My mother is white and my father was black. I am not alone in this. I grew up in the Bronx, New York City. Born in 1967. A relatively safe time and place for a brown girl of ambiguous ethnicity. As the mother of two little brown girls, I like to believe that race doesn't matter much. But the election of Barack Obama woke me up. Ignorance is everywhere. Race labels ring in my ears. They stick and they stain. Even when they fade. This is my rant, from “post-racial America”. Hoping to shed some light.

Thursday, August 4, 2011

Still Talkin' 'Bout Race


Lately I notice a lot of comments from people who are tired of everyone talking about race. “Can’t we just get past the race thing?” they ask. “Are we really still talking about race?”

Uh, yes we are, and no we can’t, to answer in reverse order.

It’s comfy and convenient to not talk about race. But the race topic is cleverly disguised as the racism topic. And that monster isn’t going anywhere unless it is consciously and deliberately addressed. It’s a national topic, a global topic, a neighborhood topic, and a schoolyard topic.

The schoolyard is what got my family talking about race. I know from my future-star-reporter daughter that she and her peers compare skin tones and genealogy during recess. A social studies unit on slavery, and another on The Settlers vs. The Indians, got the ball rolling. Suddenly they were talking about race, and who’s darker than whom. She loyally reported her findings – what everyone said, verbatim – as if she and her friends were the first bunch of kids to ever go down that path.

So I wonder if the people who don’t feel the need to talk about race perhaps don’t have children. My own super-liberal pre-children life had very little need for the mention of race. People I hung out with were accustomed to the company of a multi-culti crowd. Living in New York and San Francisco, I was comfortably positioned in the broadest race spectra on the planet. Most of my friends from that era registered fashion and music as labeling identifiers, more than anyone’s racial background. So race didn’t come up, and it didn’t seem to matter. But now that I have children, who have endless questions as well as delicate little egos, I feel the need to talk with them as frankly as I can about race, and about who they are.

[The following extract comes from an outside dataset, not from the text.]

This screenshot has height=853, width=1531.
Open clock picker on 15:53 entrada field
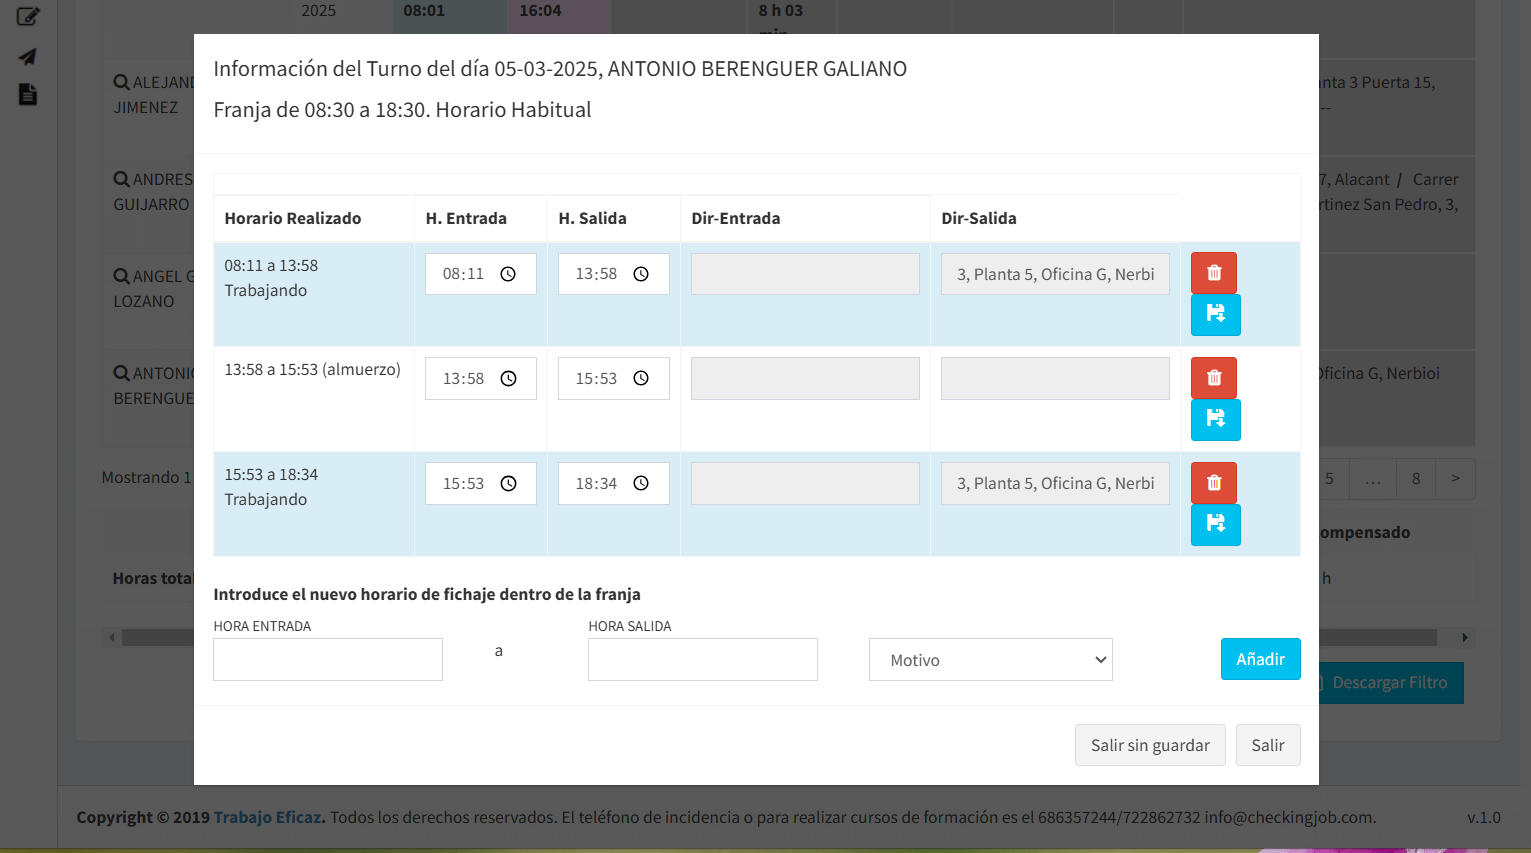tap(508, 484)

For those of us whose families are multiracial, race is always a topic. For most of us, it’s been out in the open since we can remember, either as a quiet constant or a blazing flare, or something in between. What amazes me is how different every multiracial upbringing is. The parents each bring their own histories and attitudes to the mix, and the grandparents and extended families have enormous influence on who we relate to, and who we’re most comfortable with, both inside the family and out in the world. Contemporary memoirs and novels, as well as those going back to the early 1800's, document the diversity of our lives, and are invaluable learning tools for all of us.

As a multiracial person raising curious, inquisitive children, I don’t have the luxury to not talk about race. I’m not feeling the need to stand on a soapbox and shout about it, but the talking and the writing are not going away.

If we’re not talking about race, and a racially motivated incident occurs, we react with shock and horror. But if we’re consciously living with racial awareness, then we’re better equipped to confront and combat racist acts. The end goal is to live peacefully and respectfully, with ourselves and with each other. Right?